Betelgeuse Appears To Be Dimming Again

Betelgeuse dimming in December 2019. ESO/M. Montargès et al.

Betelgeuse is the closest red supergiant to Earth, an evolved star that is expected to go supernova sooner rather than later in cosmic terms. Over the last 12 months, it has really been messing with astronomers. The star experienced a dramatic dimming that concluded in February, and after a few months of slowly getting brighter, it has now inexplicably dimmed again.

The star is currently too close to the Sun in the sky to be observed by Earth, but fortunately, NASA’s Solar Terrestrial Relations Observatory spacecraft (STEREO-A) is located a nice 69 degrees behind our planet in its orbit; a vantage point that allows for observations of the stars without our pesky Sun in the way.

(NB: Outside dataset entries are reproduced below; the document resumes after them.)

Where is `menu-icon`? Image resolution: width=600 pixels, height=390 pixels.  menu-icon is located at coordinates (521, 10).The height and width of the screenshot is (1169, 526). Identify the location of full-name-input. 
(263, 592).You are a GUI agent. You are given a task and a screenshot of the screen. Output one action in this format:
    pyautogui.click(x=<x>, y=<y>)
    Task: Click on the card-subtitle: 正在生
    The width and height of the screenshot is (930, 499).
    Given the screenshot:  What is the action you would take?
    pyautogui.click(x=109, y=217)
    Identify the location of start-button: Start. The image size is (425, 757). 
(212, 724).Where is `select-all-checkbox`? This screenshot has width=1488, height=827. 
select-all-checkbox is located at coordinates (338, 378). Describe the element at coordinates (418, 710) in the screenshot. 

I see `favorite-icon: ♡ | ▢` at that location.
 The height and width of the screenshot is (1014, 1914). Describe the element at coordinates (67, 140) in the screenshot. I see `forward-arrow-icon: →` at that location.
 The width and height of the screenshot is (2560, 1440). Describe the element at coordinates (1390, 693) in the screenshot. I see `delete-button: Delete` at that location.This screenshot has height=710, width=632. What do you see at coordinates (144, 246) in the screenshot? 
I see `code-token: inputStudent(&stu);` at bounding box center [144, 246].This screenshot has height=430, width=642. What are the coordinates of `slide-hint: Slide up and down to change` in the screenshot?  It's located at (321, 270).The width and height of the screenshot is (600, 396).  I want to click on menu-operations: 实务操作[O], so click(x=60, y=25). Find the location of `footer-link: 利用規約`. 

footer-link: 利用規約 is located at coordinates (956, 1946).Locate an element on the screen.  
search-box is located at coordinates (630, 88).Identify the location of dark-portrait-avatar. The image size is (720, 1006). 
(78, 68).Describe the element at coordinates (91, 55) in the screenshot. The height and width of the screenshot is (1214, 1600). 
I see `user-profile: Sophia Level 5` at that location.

As reported in the Astronomer’s Telegram, researchers report that the star has been dimming again since May. In a series of three observations on June 24, July 13, and July 20, the star has gotten increasingly dimmer. Enough to make them wonder what might be going on.

“The decrease in brightness over 26 days between our first and third observation is comparable to the photometric behavior in late October 2018, and slower than the faster decline, between October 22 and November 10, 2019, that marked the beginning of the historic Great Fainting event in February 2020,” the group led by Andrea Dupree from the Center for Astrophysics/Harvard & Smithsonian wrote.

Betelgeuse is a variable star, which means its brightness changes on a cycle that in this case lasts about 420-430 days. The Great Fainting was in line with that cycle of dimming but its magnitude was shocking. It dimmed so much that Betelgeuse recorded its dimmest magnitude in 125 years, kicking it out of the top 20 brightest stars in the sky. A possible explanation for the drop in luminosity is a large stellar spot that appeared at the same time, but researchers have now shown evidence of a large stellar eruption from Betelgeuse. As that material expanded and cooled down into space, it blocked some of the light from the star, making it appear dimmer than it already was.

Given the length of Betelgeuse's cycle, it's expected to have a minimum brightness in April 2021, but if the current dimming continues this will happen much earlier.

This latest saga is another mystery to add to the ongoing questions we have about this incredible star. Once again the brightest star in Orion has all eyes firmly on it.